I sincerely doubt this will happen to Cliffs. I think the stock will sink significantly, but I don’t think it will close its doors. Again, I use Intel as a comparison to Cliffs. Even without looking at all the financials for Intel or doing some “deep dive” analysis, I know with reasonable certainty Intel will not shut its doors in the next six months or a year.

Granted, everyone thought that about Lehman Brothers and the other “too big to fail” companies and we know how that turned out. There is always the chance something will catch you by surprise but that is part of the risk you take investing in a company. You’re taking that risk right now too if you’re invested in any mutual funds.

How do I determine this? Google. I Google the hell out of the company and get a general feel for what people think about it. Really, that’s all it is. I’m not looking for the most stable or best company, just one that won’t close its doors before I’m done with it!

Rule #3:  Select a stock that won’t close its doors.



I want companies that are cheap. How do I know they’re cheap? Good question.

This can be the most time intensive part of the strategy, but is key for starting out with a small account size. I only started with $4,861 in my account. When you’re trading options which represent 100 shares at a time that money can get eaten up quickly. A quick example.

We’ll stick with Intel (INTC) as an example. It’s currently trading at $28.24/share. If a put option I sell represents 100 shares, then I need to have $2,824 in my account. If I wanted to sell two put options, representing 200 shares, then I would need double the $2,824, or $5,648 in my account, which I can’t do with only $4,861 in my account.

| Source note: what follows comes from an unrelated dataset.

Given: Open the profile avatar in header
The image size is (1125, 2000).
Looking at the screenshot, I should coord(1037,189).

The cheaper the stock is, the more options you can sell against it and the more income you can make. This was another reason I was drawn toward Cliffs. At the time I began selling options against it, it was trading around $19-$20/share. This meant I could sell two options against Cliffs, which is why you frequently see that mentioned in the “Quantity” of my Income Reports.

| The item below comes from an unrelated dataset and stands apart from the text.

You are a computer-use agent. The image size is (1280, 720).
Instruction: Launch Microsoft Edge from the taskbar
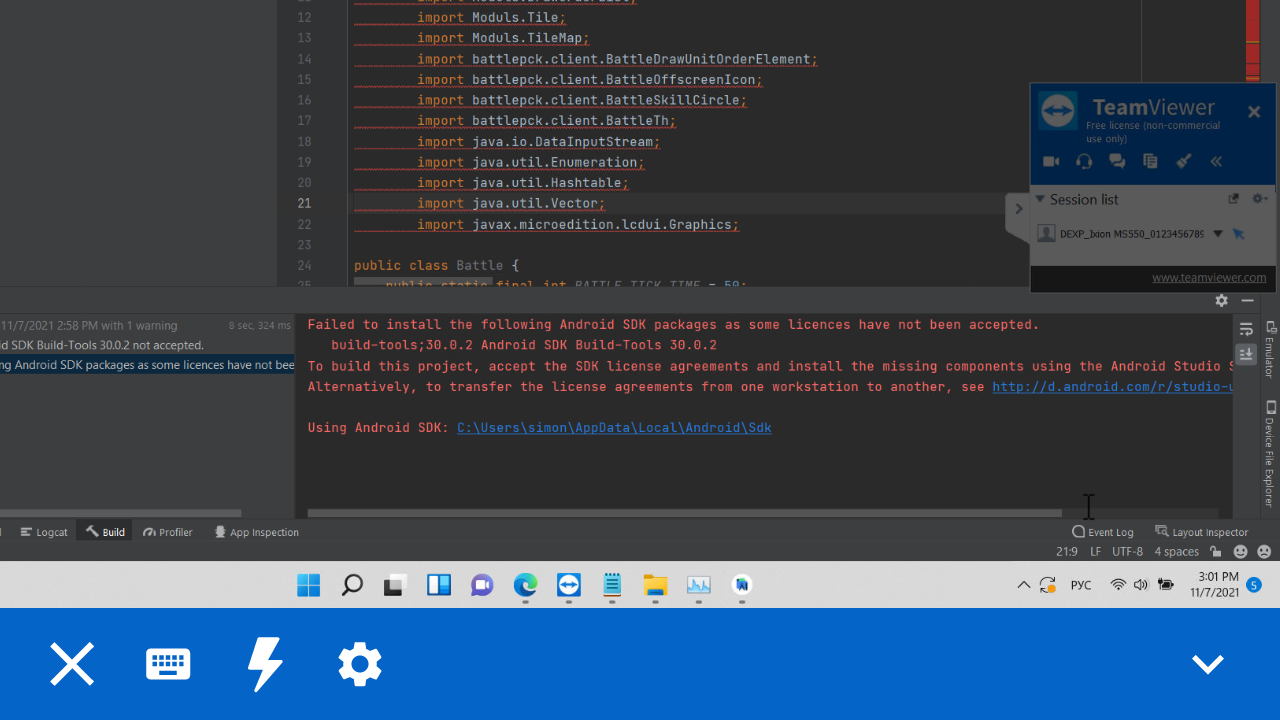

Now, don’t get my idea of cheap mixed up with getting a company at a discount. Getting a company at a discount implies it’s worth more, but for some reason it’s currently selling for less. Buying stock for companies in this manner is considered value investing. If you haven’t read the Intelligent Investor by Benjamin Graham, you should. He’s the father of value investing, the man Warren Buffet credits with teaching him everything he needed to know, and his principals are timeless. is a site which is “Devoted to the study and modernization of the theories of Benjamin Graham”. Benjamin Clark, the co-founder of, provides analysis of some of the largest companies traded on the various US stock exchanges. He’s not an investment advisor nor does he suggest investing in specific companies, however his methodologies for identifying undervalued companies work for finding discounted companies.

If you can find a company that is cheap and it’s a discount from what it should be valued, that’s a winner as long as everything else fits.

 Rule #4:  Select a stock that’s cheap.

 That’s it! Popular, volatile, established and cheap. The only four words needed to remember my strategy for identifying the stock to trade around. Shortly before I’m done trading around Cliffs, probably around August or September of this year, I’ll go through the process of picking my next target and I’ll lay it all out here, naked for you to see!